*** Text excerpt

The Breteau Index (number of containers with any larvae or pupae, divided by the total number of inspected households, multiplied by 100) and pupae per household index (total number of pupae found, divided by the total number of inspected households) were calculated for each district. The container index (percentage of water-holding containers infested with larvae and pupae out of those inspected) was calculated for each household. A t-test was conducted to compare container indices for the two districts. Indices were calculated using only data from containers other than cisterns.

A correlation analysis was performed to assess associations between cistern water parameters and the presence or absence of immature mosquitoes. To estimate the adult mosquito production, the “relative importance” of each type of container was calculated by dividing the total number of pupae found in each container category by the total number of pupae found in all containers within the study area [17,18]. Manrique-Saide et al. 2011 define relative importance as the proportion of pupae produced by each container type at a given time, serving as a proxy for estimating adult mosquito production [18].

******
*** Data extract

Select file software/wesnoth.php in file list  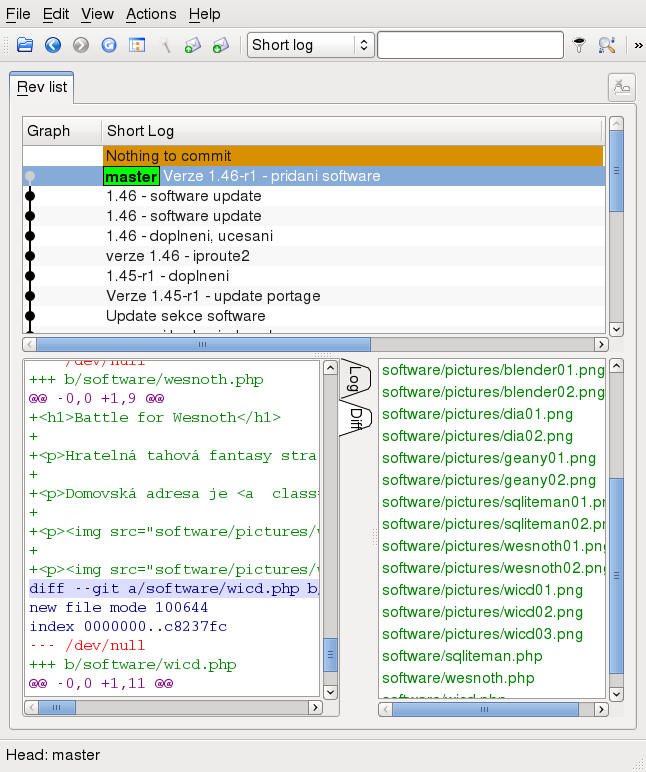point(458,678)
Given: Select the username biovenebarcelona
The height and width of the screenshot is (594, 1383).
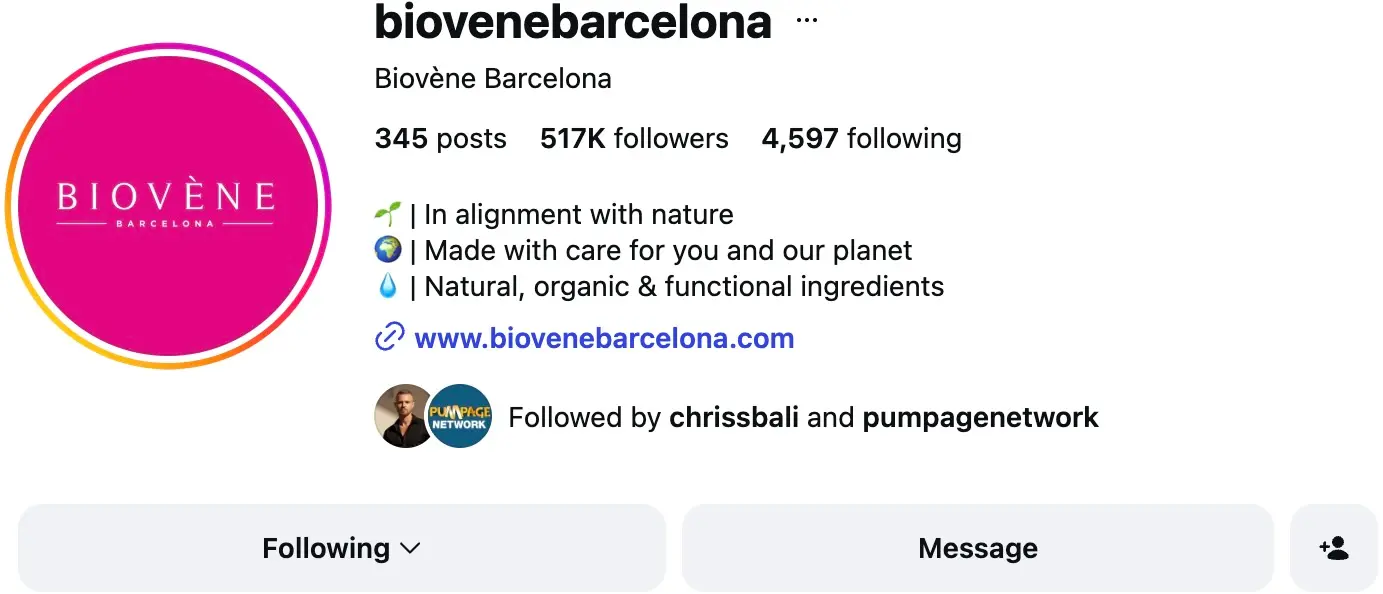Looking at the screenshot, I should pos(573,22).
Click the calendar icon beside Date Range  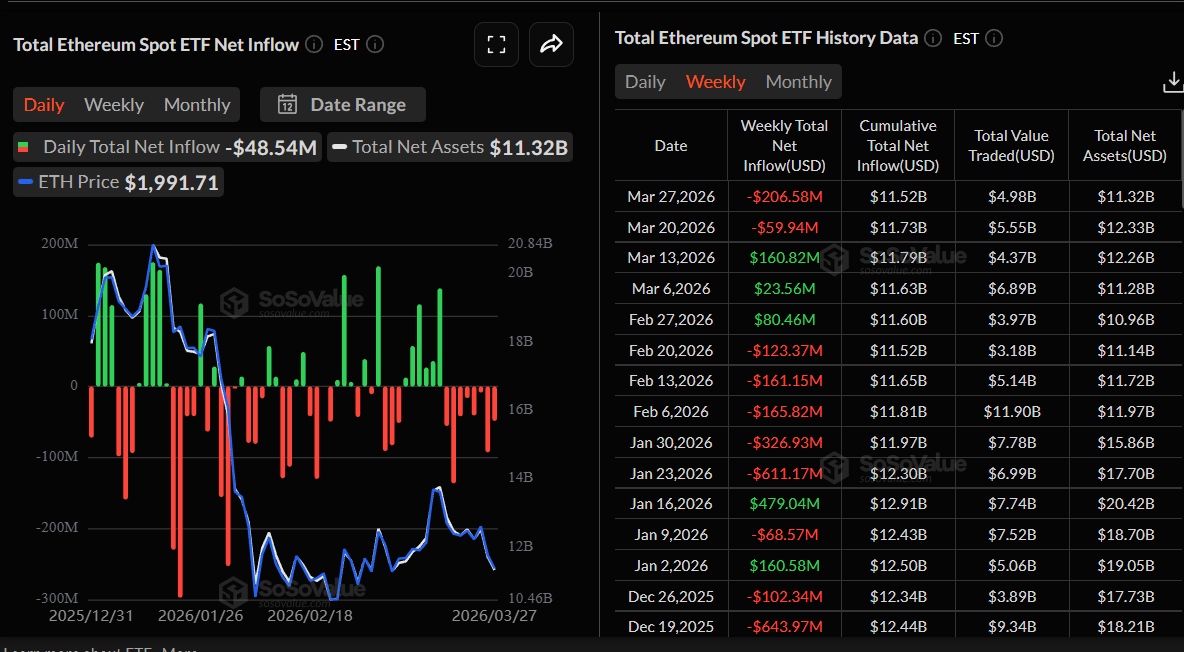pos(287,104)
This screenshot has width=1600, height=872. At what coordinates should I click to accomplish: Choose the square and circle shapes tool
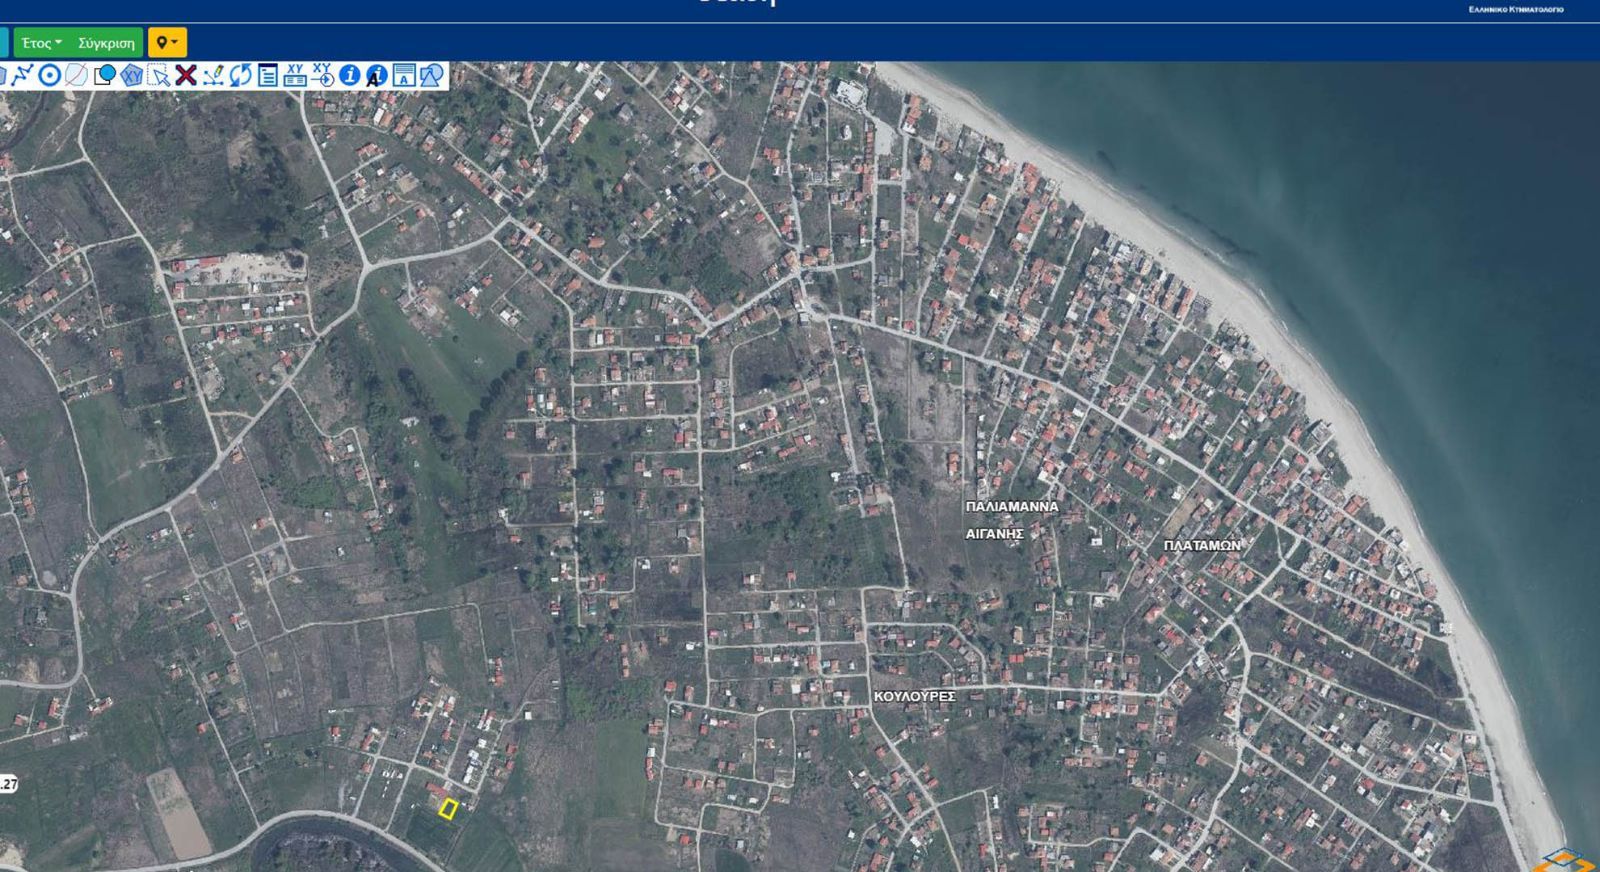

******

**Using the information:**
#1 In the text on mosquito survey methods, how was the pupae per household index calculated?
#2 Sum up the text on mosquito survey methods in two sentences.

**Solved tasks:**
#1 It was the total number of pupae found divided by the total number of inspected households.

#2 The Breteau Index and the pupae per household index were calculated for each district, and the container index for each household, with a t-test comparing container indices between the two districts and cisterns left out of these indices. A correlation analysis looked at links between cistern water parameters and the presence of immature mosquitoes, and each container type's "relative importance" (its share of all pupae found) was calculated to estimate adult mosquito production.